### Aim of the task
With pictures left out, set down exactly the lines from the line containing "Viewport: 1440px width, 779px height." through the last line of the data.

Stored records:
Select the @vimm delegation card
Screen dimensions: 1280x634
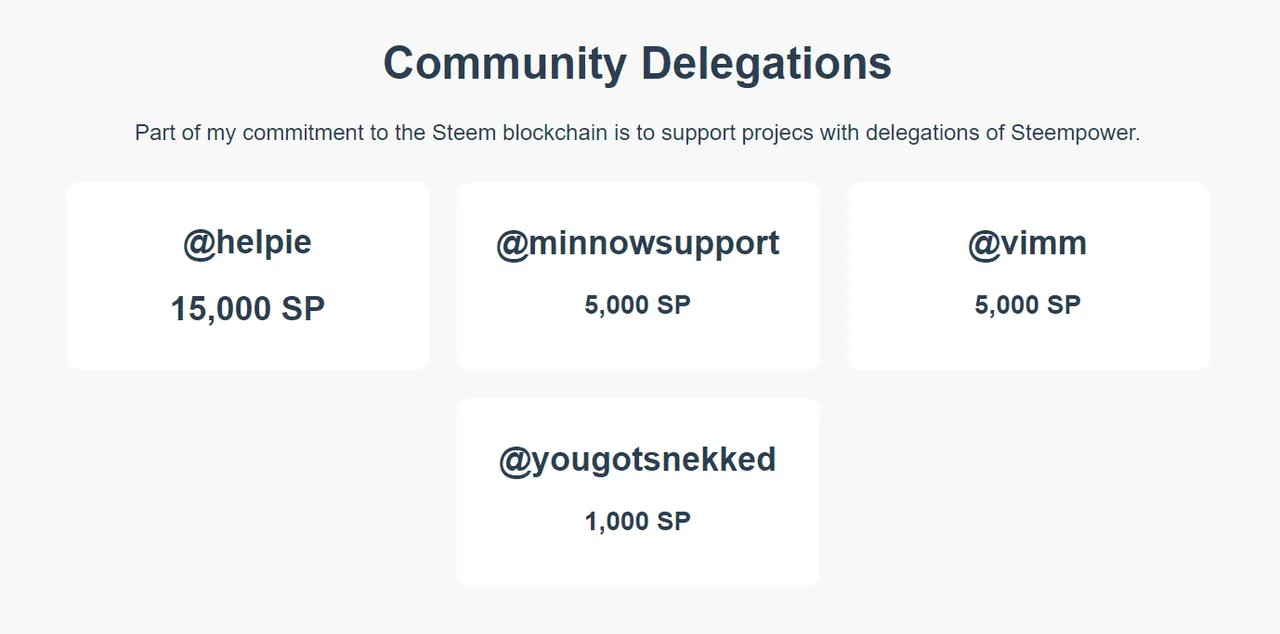(1028, 276)
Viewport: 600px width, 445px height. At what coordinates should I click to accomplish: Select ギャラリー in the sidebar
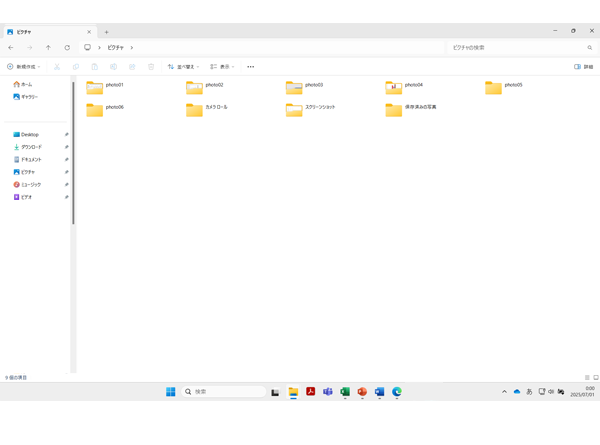[x=26, y=97]
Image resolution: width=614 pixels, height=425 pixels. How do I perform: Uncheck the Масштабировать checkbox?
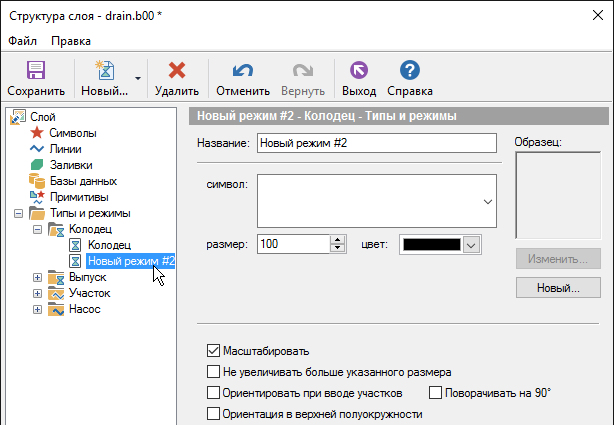212,351
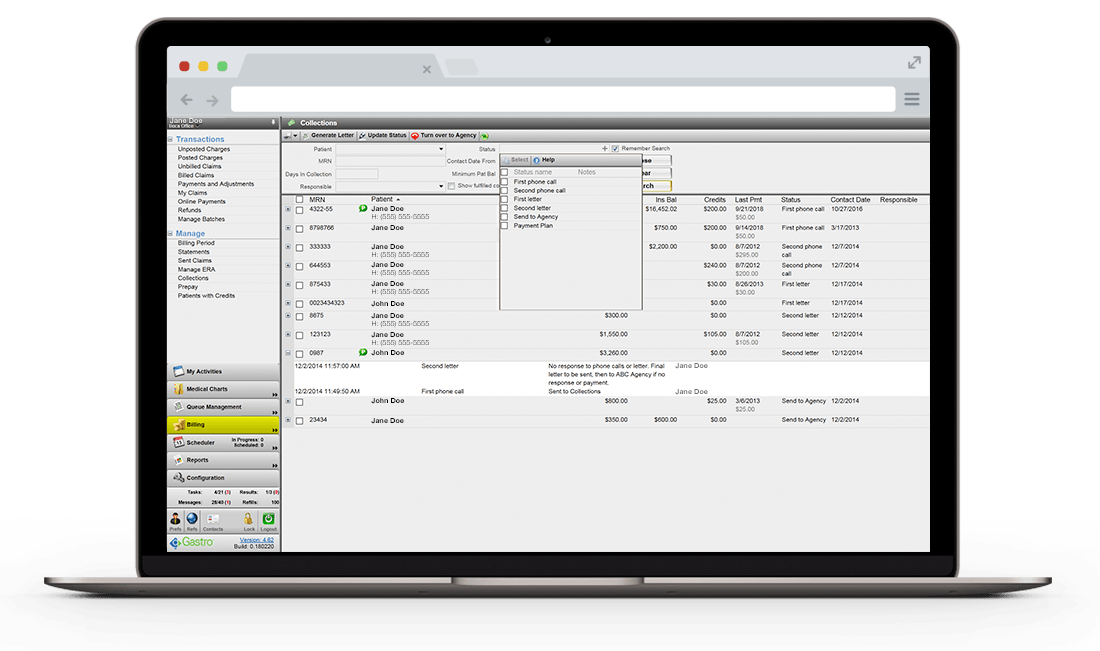This screenshot has width=1100, height=651.
Task: Toggle the Remember Search checkbox
Action: (615, 149)
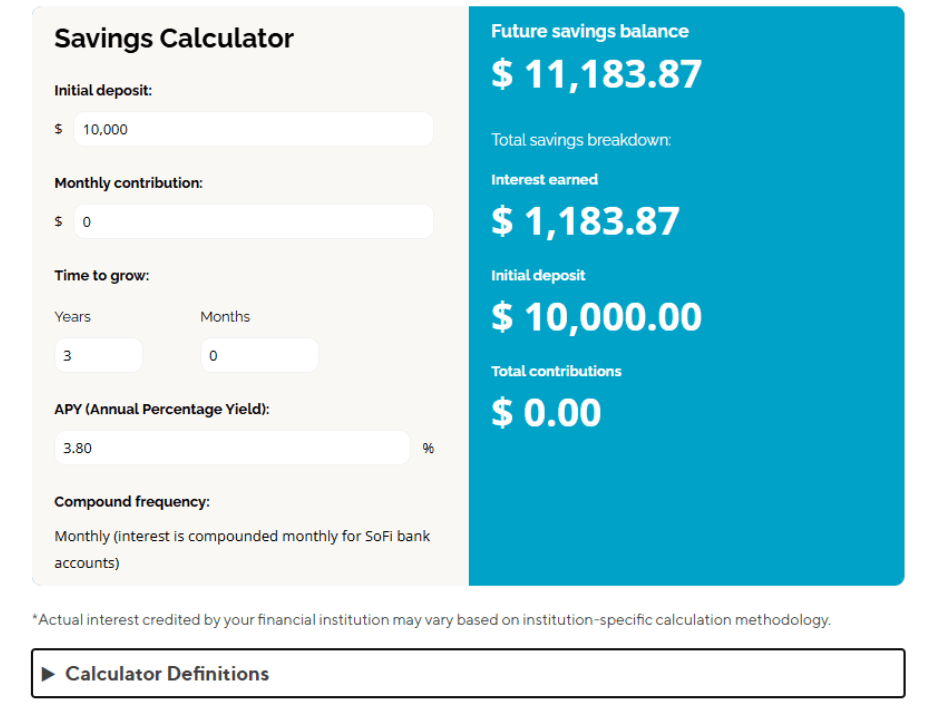Select the Monthly contribution input box
The height and width of the screenshot is (704, 930).
pos(253,222)
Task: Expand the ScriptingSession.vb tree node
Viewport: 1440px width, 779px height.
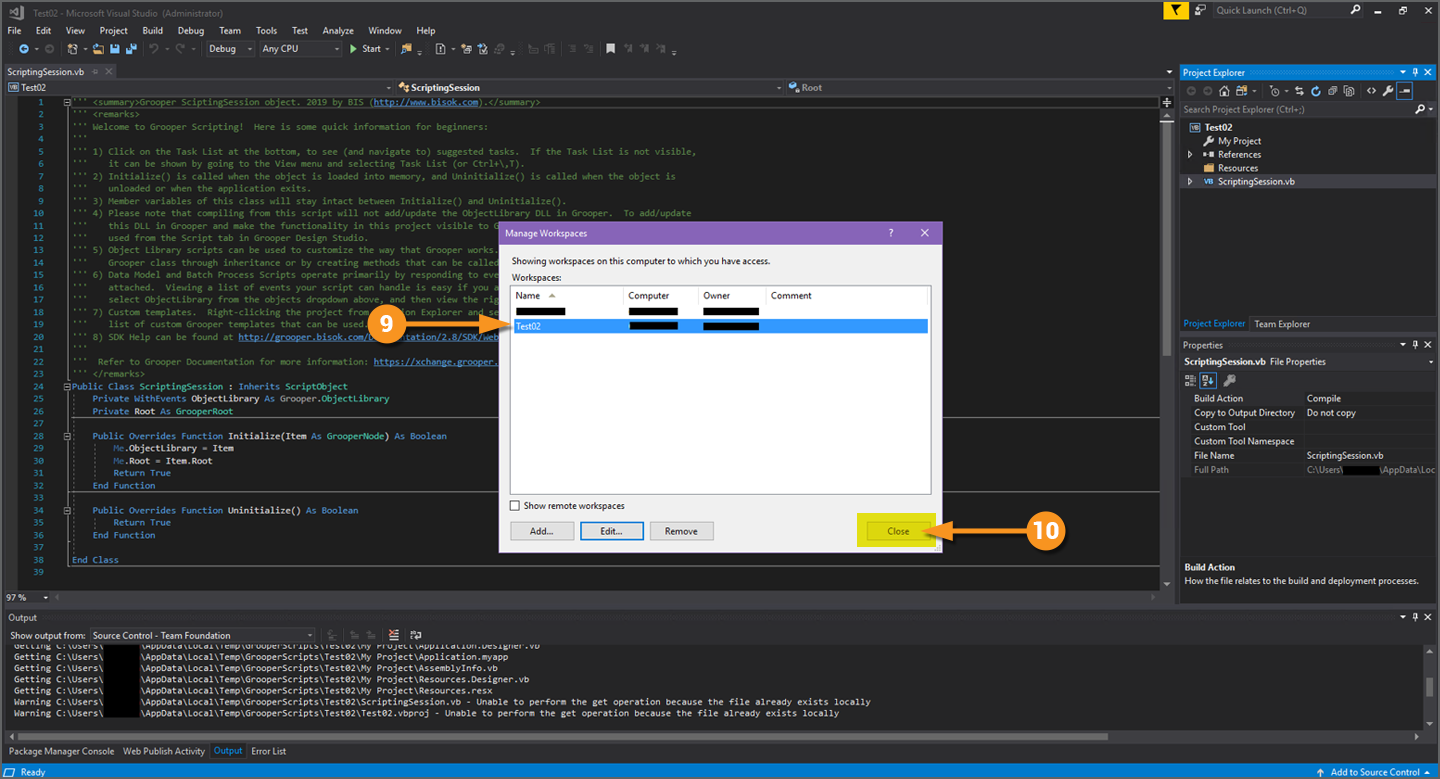Action: click(1190, 182)
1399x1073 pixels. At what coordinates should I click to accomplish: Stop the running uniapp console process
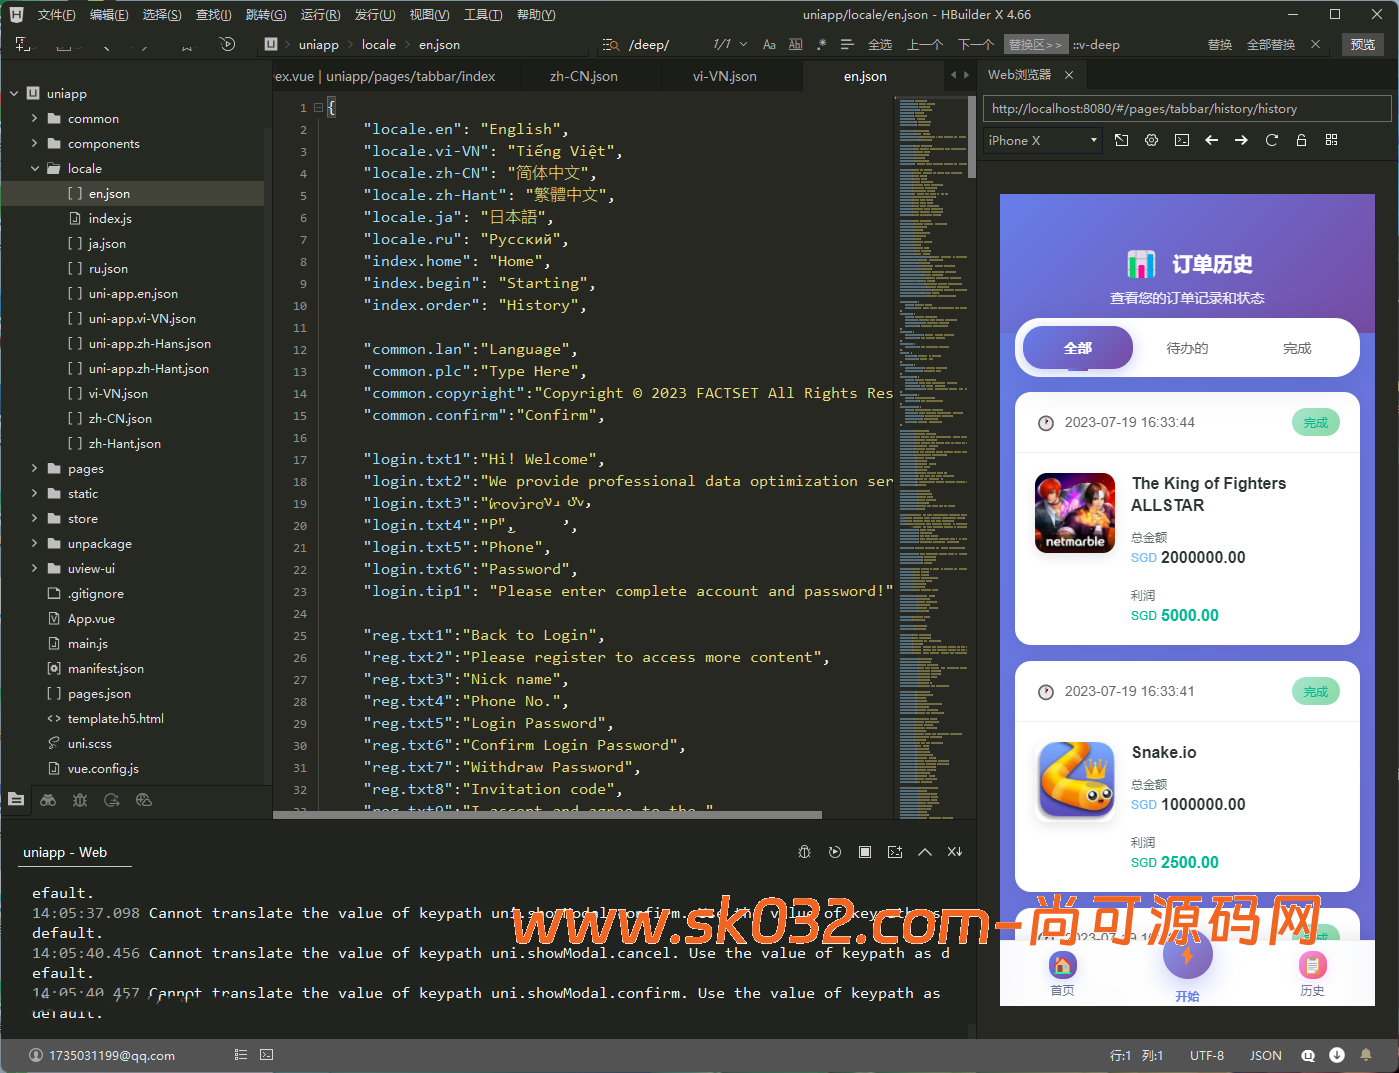coord(865,852)
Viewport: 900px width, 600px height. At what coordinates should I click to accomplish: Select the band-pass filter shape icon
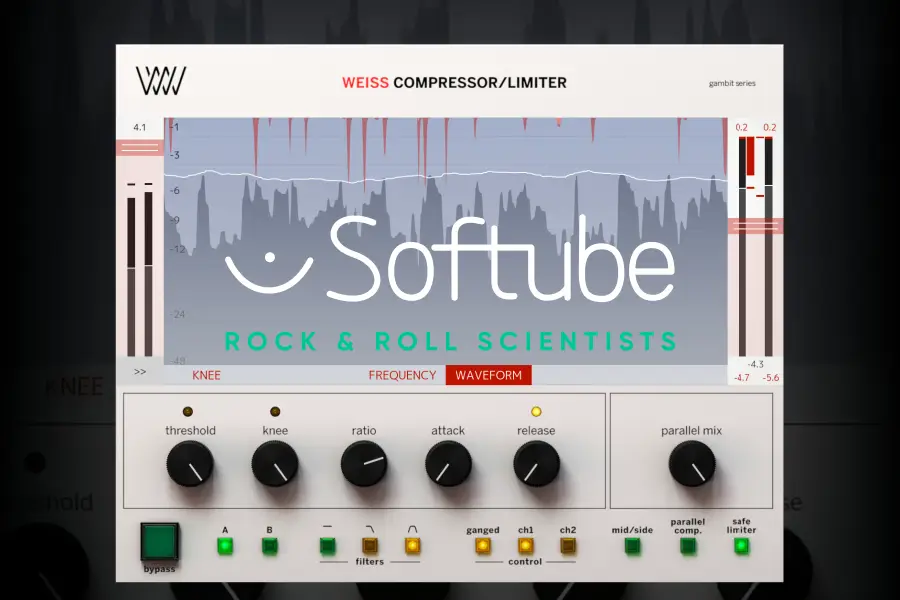pyautogui.click(x=413, y=545)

### Result of this task
Viewport: 1440px width, 779px height.
Action: click(1190, 182)
1399x1073 pixels. At what coordinates should I click to accomplish: Stop the running uniapp console process
coord(865,852)
Viewport: 900px width, 600px height. At what coordinates should I click to accomplish: Select the band-pass filter shape icon
pyautogui.click(x=413, y=545)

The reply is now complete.